Gliding, floating, surfing through pregnancy
Surfing no longer became the soul term I would use to describe the feeling of being in the ocean, on a wave, or by the sea. It embodies so much more now, all because I have come through fiercer, stronger and more aware in the water after giving birth to my baby girl, Floriane.
I recently read an article in Surfers Journal about women surfing postpartum, and the decision to have a baby riding on the idea of still being able to live the free life that comes with surfing. Ultimately the words free and baby don’t really fit. As many of you know, once we have a baby a lot of our freedoms go out to sea and only sometimes drift up on the shoreline for us to quickly dip our toes in before heading back. The gist of the article was overall quite realistic – scrapping the picture of surf checks and hangs down at the beach and turning it into dragging kids and their things to the beach, with more of a focus on them as opposed to you. But giving yourself the time of day to do something for yourself generally makes mums happier, and it can also give your kids something to aspire to. Exercise (just like eating well) is healthy – we should be modelling this from a young age.
Last week, Renee and I delivered a presentation on nutrition to the Turia Pitt RUN program, inspiring mums to get back into exercise, specifically running, after giving birth. This sparked something in me to tell my story because, while I haven’t been running, getting back into the water was a huge goal for me postpartum. So here goes.
I was 3 months pregnant, down at a heavy beach break and I paddled out feeling slightly nauseous after a cheeky spew (thanks to the morning sickness) followed by scoffing down my porridge for breakfast. Just your average morning being pregnant, right!? My board no longer felt like it could hold the weight I was putting on. While I wasn’t showing, laying on my belly didn’t feel right and my balance felt a bit off. After that I surfed a few more times on a long board and called it quits, much to my dismay, as I’d read about all these women who surfed up until the day they popped! But I had goals and I was determined to reach them – it was due to be Summer when I gave birth and I wanted to be back in the water. So I just kept swimming. One of the old men with a beer belly lent me their wetsuit so I could keep swimming ocean laps while my own ‘beer’ belly grew. It was here I felt like I could glide, I could float – it wasn’t surfing, but it was something magical still and I was in the ocean.
After giving birth, there is a power, a certain feeling that one can achieve anything. You survive birth and you come out the other side a better person. But then, along with that feeling, comes the little human that you carried for 9 months. So here you are, feeling like you can literally take on Everest, while being chained to a couch – feeding, burping, changing nappies and sleeping whenever you can. Ah the paradox!
My first surf threw me, as my back and neck muscles weren’t in condition.
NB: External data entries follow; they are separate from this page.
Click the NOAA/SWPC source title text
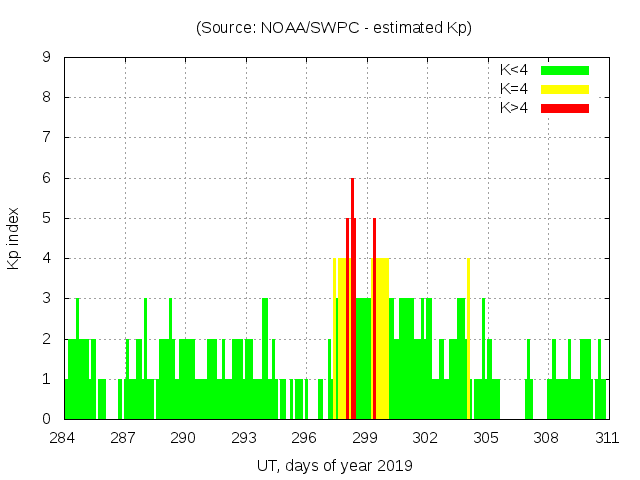Image resolution: width=640 pixels, height=480 pixels. pyautogui.click(x=334, y=28)
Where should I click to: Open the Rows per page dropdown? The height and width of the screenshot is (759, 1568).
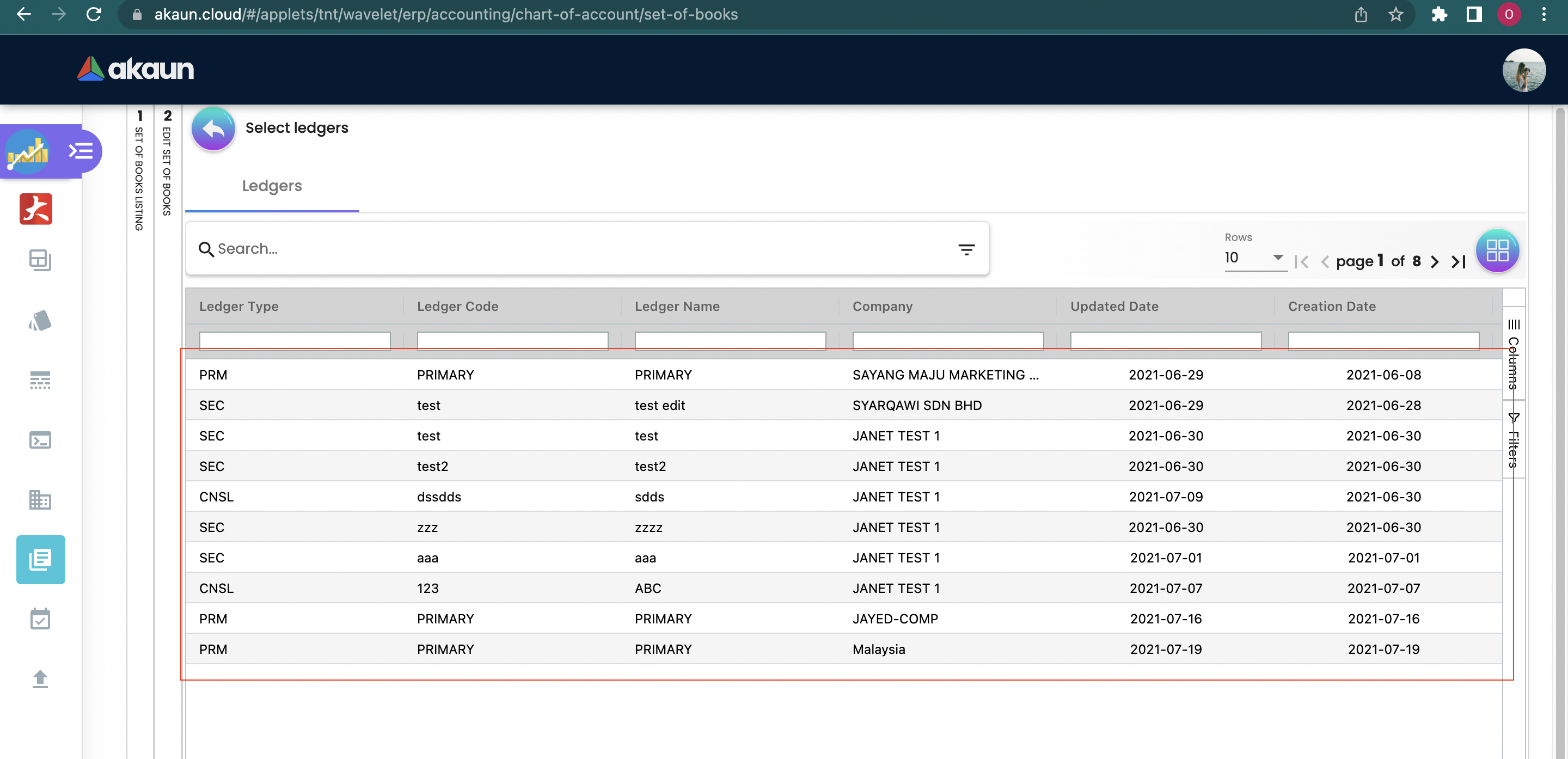tap(1254, 258)
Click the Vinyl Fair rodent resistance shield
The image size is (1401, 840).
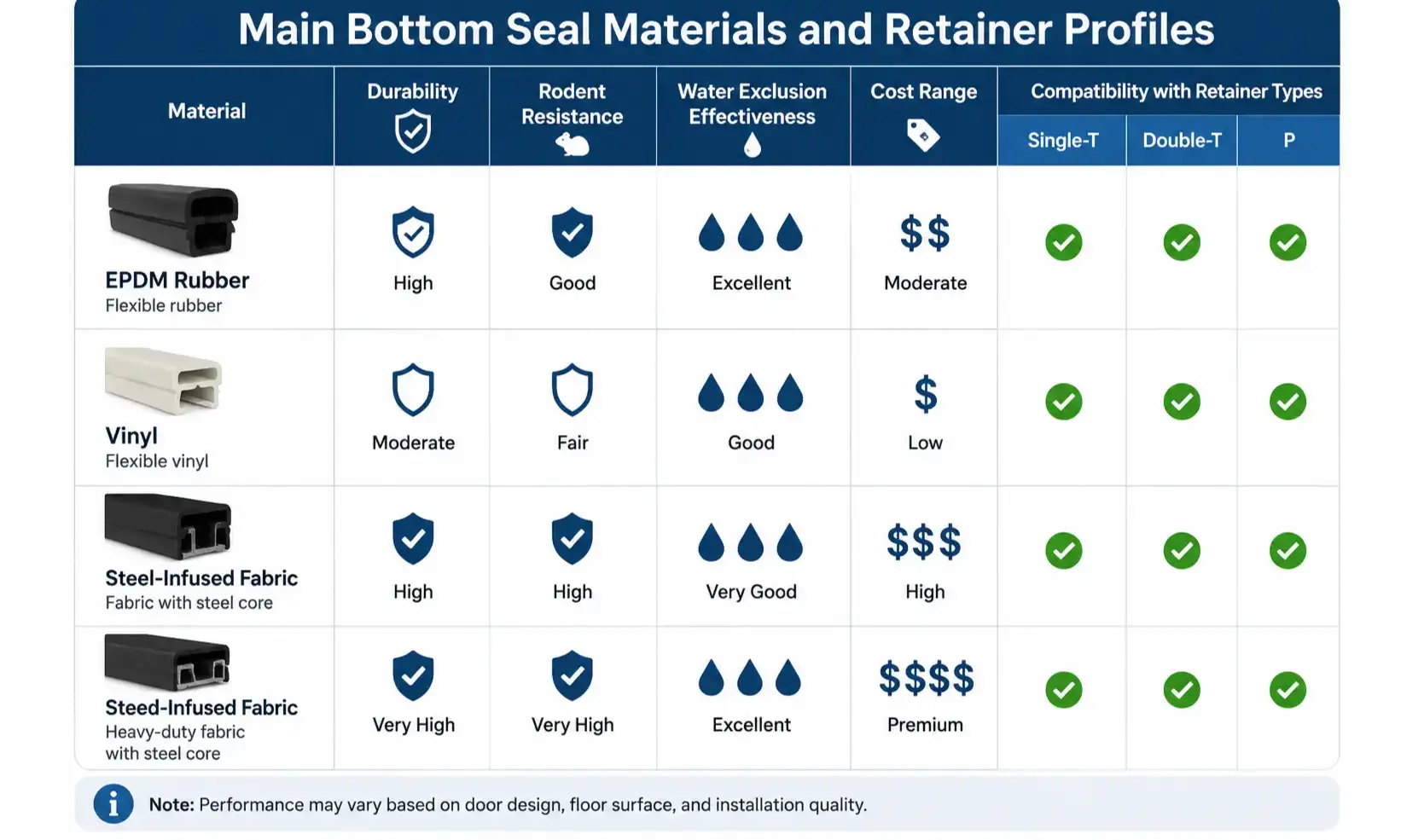click(x=573, y=391)
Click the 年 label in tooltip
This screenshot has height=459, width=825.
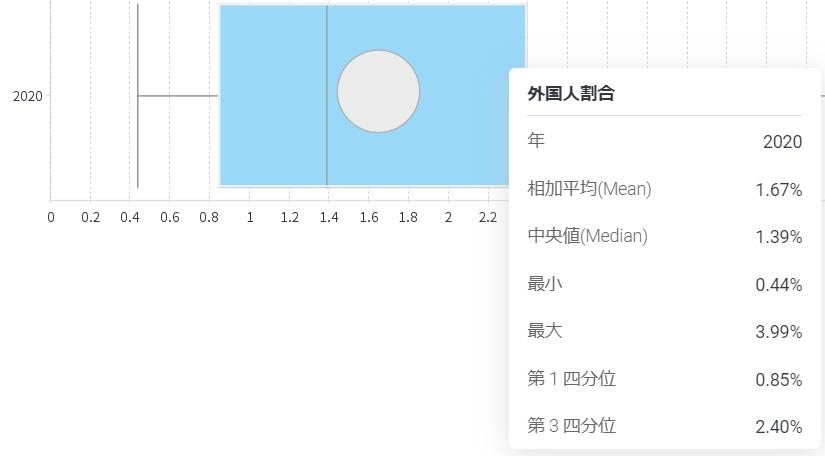tap(536, 141)
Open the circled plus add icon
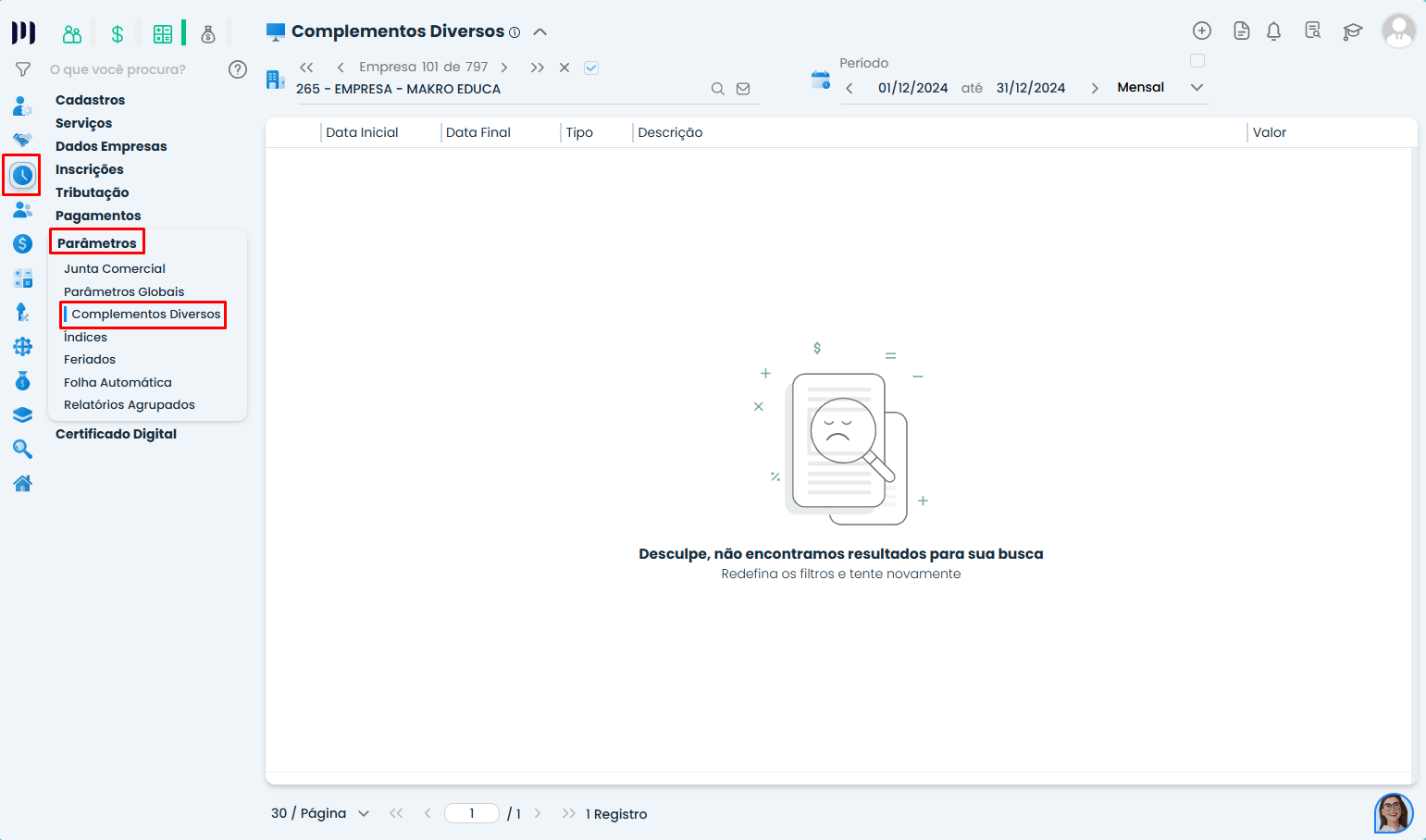The width and height of the screenshot is (1426, 840). (x=1201, y=31)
I paddled out, caught one wave and found myself exhausted and getting washed into the rocks. 20 minutes, was that really all I had in me? But it got better and my lack of fitness didn’t stop me. Slowly but surely I was taking on waves I once was and with even more prowess than before.
But this is where your support crew must come to the party. My partner and I would do an ocean check in the early hours (sometimes 5am if Floriane was awake) and while she slept (as newborns do a lot) I would drift out into whatever conditions and blissfully float around, trying to catch as many waves as I could in the space of 45 minutes, which was usually all the time I had. We had a system - if baby needed food wave me down or hang a towel on the car for me to see. Sometimes my friends would paddle out and give me the reassurance I needed; ‘Floss is sleeping; stay out and catch a few more.’
Obviously it’s not all sunshine and roses. There were times when I’d stay out that bit too long and baby would be melting down on the shore unbeknownst to me. Or days when I’d paddle out and not catch a single wave. Or days when I’d be so tired, I’d wonder why I was even attempting surfing. Or days when it would look so good, but I just couldn’t leave Floriane (this tended to be the afternoons) and so I would watch with just a touch of envy and a lot of sadness. The grief that comes with change is real, particularly when you glimpse sight of your old life that is no more.
All in all, exercise throughout my pregnancy and postpartum was so important to me. If you make it a priority and have some support you can achieve feats that you never thought possible. You can get back to your ‘old’ self physically and your mind (though it may change) will take on a whole new idea of what it means to appreciate the time you can spend with just you and your body and what it means to be free.